--- Passage for review Enclosed Below ---
The depressed economy has forced some longtime participants like the City of Long Beach and the Budweiser Clydesdales out of the 2012 parade; one float-building operation has shut down. But the president of Natural Balance, Joey Herrick, says his company will have around $300,000 “at least” wrapped up in its record-breaking effort. 

Since first entering a float in 2009, the company has made its Rose Parade participation a centerpiece of its marketing and promotion efforts. “We work it like nobody’s ever worked it,” Mr. Herrick said.
While Mr. Herrick’s eyes are on the company’s target of six billion media impressions, Mr. Hupp could be said to see things through the other end of the telescope. Part of his motivation to return each year, he says, is the camaraderie of the crews on the nights before the parades, when drivers stay with their floats, tell tales and get little sleep. 

“There’s only a hundred and some-odd people that do this every year,” he said. “Out of the billions of people that are alive and walking this earth, only a small handful can say they’ve driven in the Rose Parade.”

The appeal certainly doesn’t lie in plush accommodations within the driver’s compartment. Despite the advanced design and engineering of the elaborate, moving displays, the floats are in some respects nearly as primitive as their very earliest predecessors.

For example, on Jan. 2, 1905, The Pasadena Daily News reported: “Harry Zier’s automobile was a dream of beauty. The scheme was a barge and the striking effect was made by covering the big touring car entirely with a frame, boat-shaped, so that not a bit of running gear was visible.” 

Three years later, the Redondo Beach Chamber of Commerce entered a 41-foot automotive whale that wagged its tail and flapped its flippers.
--- End of Enclosed Passage for review ---
--- Records shown Enclosed Below ---
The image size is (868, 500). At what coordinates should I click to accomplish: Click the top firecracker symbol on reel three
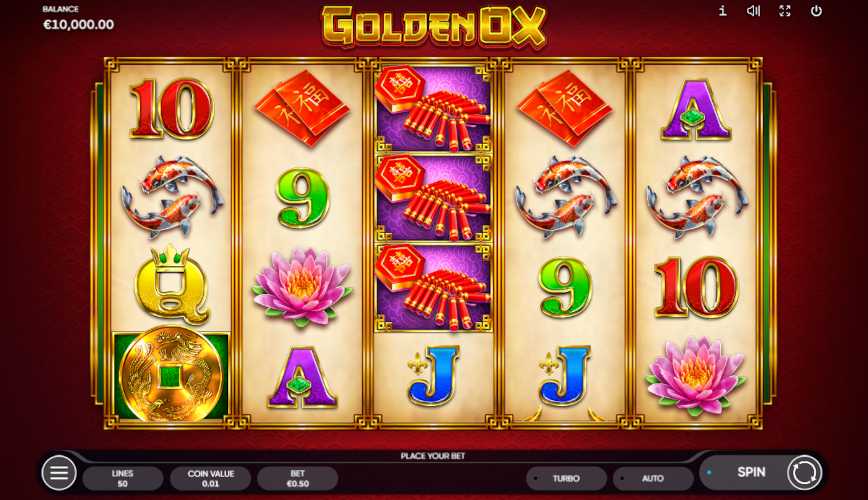[x=433, y=109]
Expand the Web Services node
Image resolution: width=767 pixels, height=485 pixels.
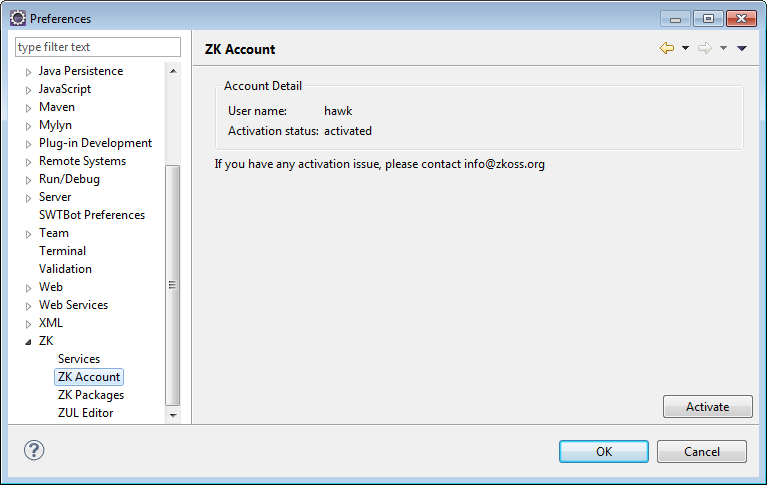28,306
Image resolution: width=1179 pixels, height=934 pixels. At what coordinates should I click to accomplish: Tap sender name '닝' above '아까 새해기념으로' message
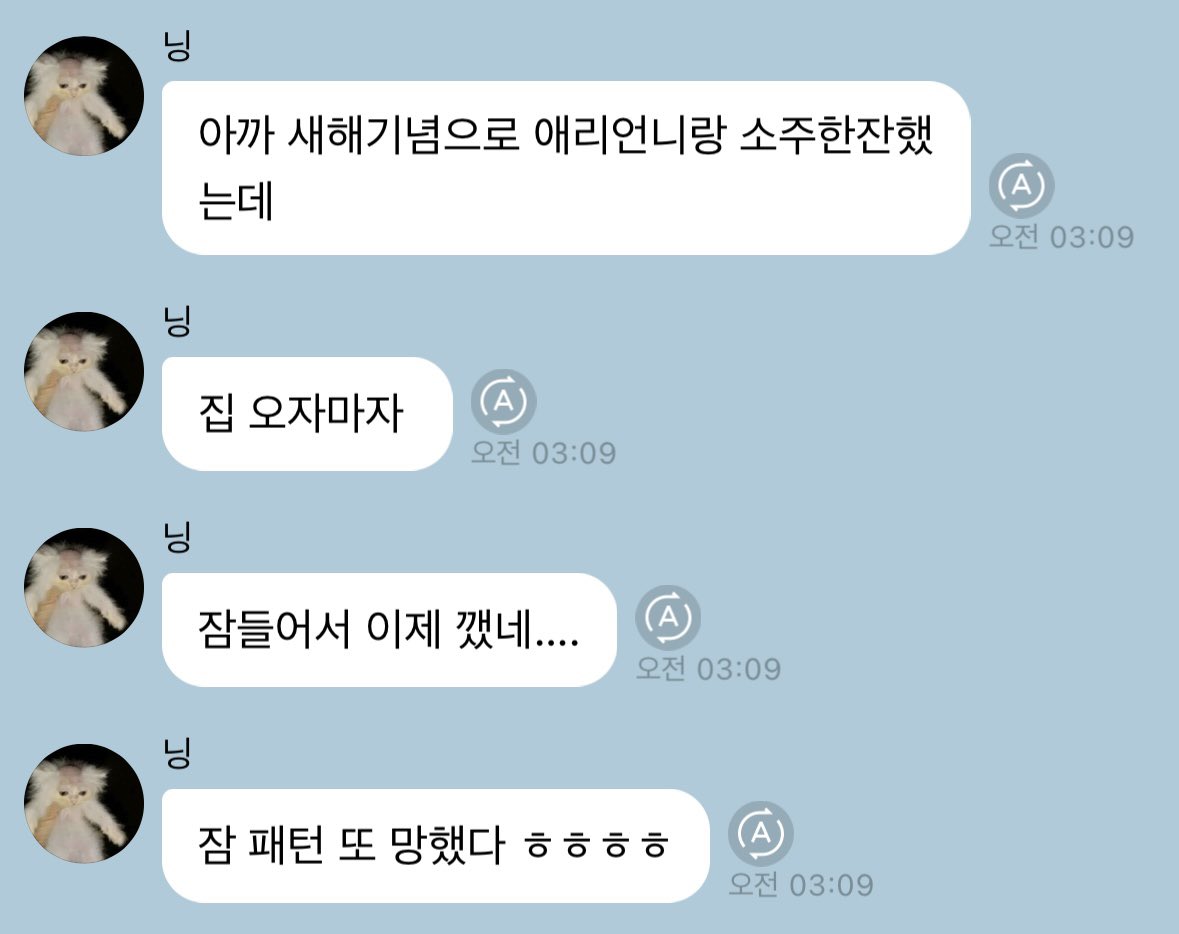(177, 46)
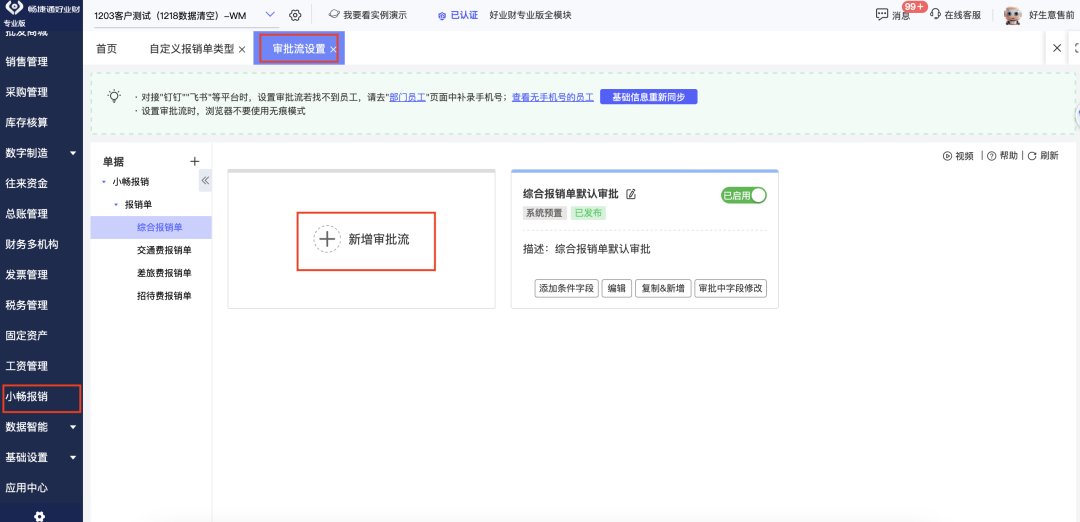The height and width of the screenshot is (522, 1080).
Task: Collapse the document tree panel with double-chevron
Action: [205, 181]
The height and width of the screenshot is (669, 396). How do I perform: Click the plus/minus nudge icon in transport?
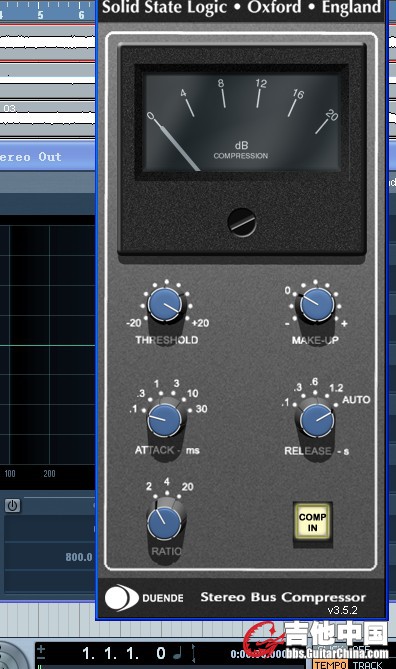click(41, 653)

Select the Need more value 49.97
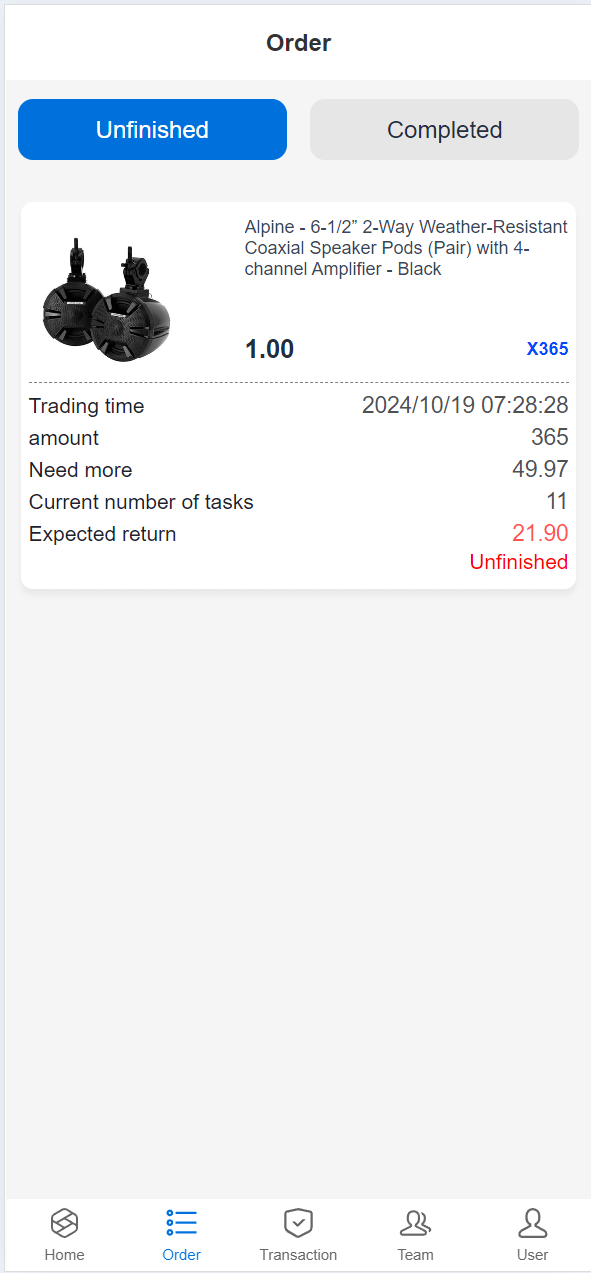pyautogui.click(x=540, y=469)
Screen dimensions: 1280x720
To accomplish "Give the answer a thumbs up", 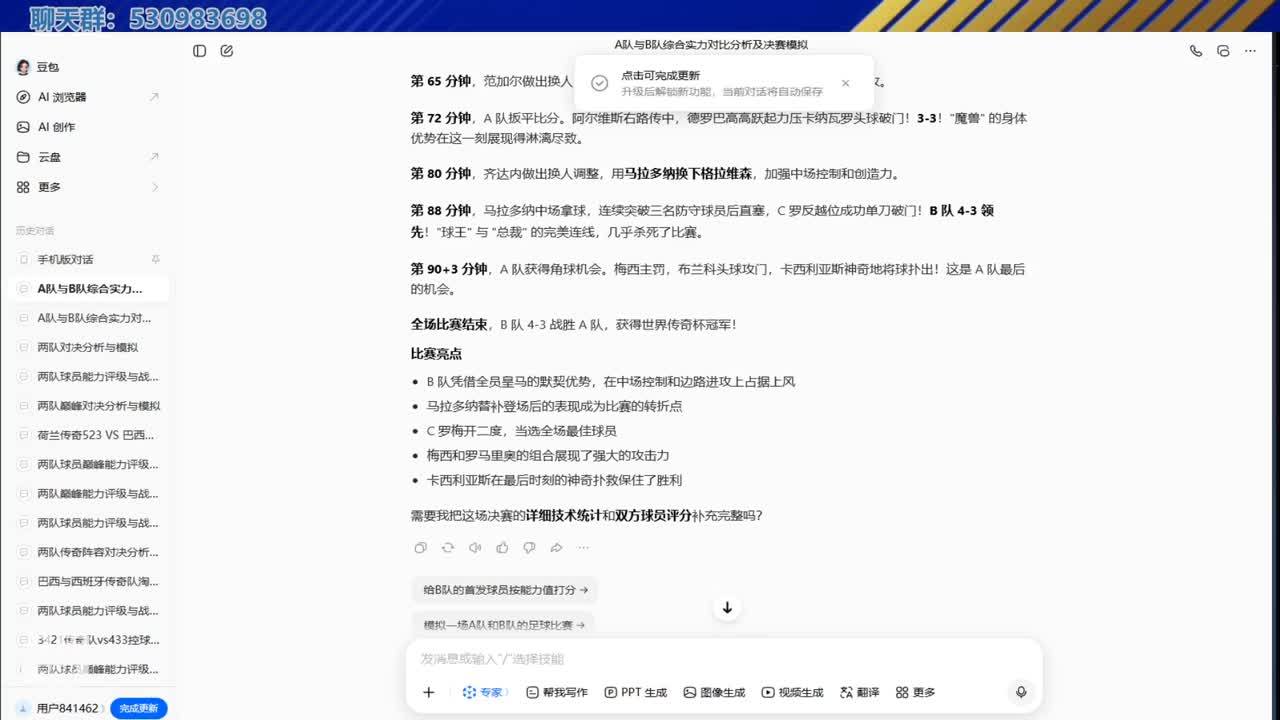I will [502, 548].
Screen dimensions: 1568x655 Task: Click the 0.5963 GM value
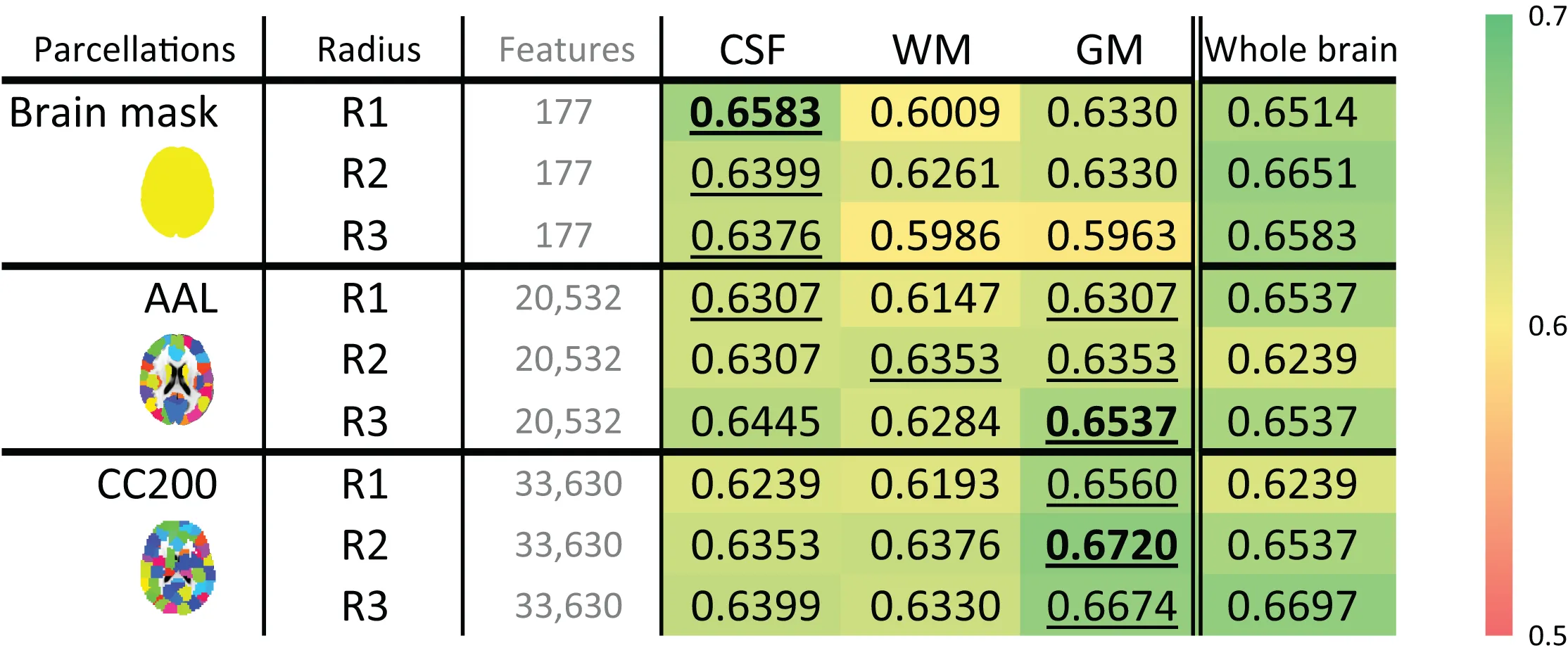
--- End of Enclosed Records shown ---
> **Questions to answer**
[A] In the Rose Parade float article, what year did Natural Balance first enter a float?
[B] Carry on with the Rose Parade float article, starting after its last sentence.
This data is separate from the Rose Parade float article.

> **Answers to this exercise**
[A] 2009

[B]
If anyone could be called the Harley Earl of parade floats, it would be Isabella Coleman, a local woman who, over six decades, made the motorized displays not only lower, longer and sleeker, but also more ornate, with well-integrated floral designs. 

While the aesthetics improved markedly throughout the 20th century, the mechanical underpinnings evolved relatively little. The chassis of today’s float typically has no suspension whatsoever. In the austere driver’s compartment, there is a single seat of bare plywood.
“We usually bring a stadium seat cushion, or we bring hemorrhoid donuts,” Mr. Hupp said. “The problem with those is, they always end up getting punctured or ripped. It’s like going to San Francisco, blindfolded, on a piece of wood.”
In close proximity to the big engine, the driver can also expect temperatures of up to 120 degrees. A small electric fan is provided, but it does not offer much relief.
Decorating the floats with flowers, seeds and other natural elements leaves debris in odd places. “Every time you turn the fan on, you get a face full of seeds,” Mr. Hupp said. “I don’t care if you’ve been driving an hour. You turn on the fan again, you’re always going to get something in the face.”
It was ever thus. In the official 1949 parade program, an essay addressed the plight of “the forgotten man” who drives the float: 

“He breathes in dust and fumes which are impossible for him to avoid. On a hot day he is drenched with perspiration. On un-California-like days he enjoys his own series of chills. Doing a fine job, lacking any applause, appreciated by but a few, he works for varying amounts and a ticket to the Rose Bowl game. The line for those who want to drive floats next year forms to the right, and please don’t crowd.”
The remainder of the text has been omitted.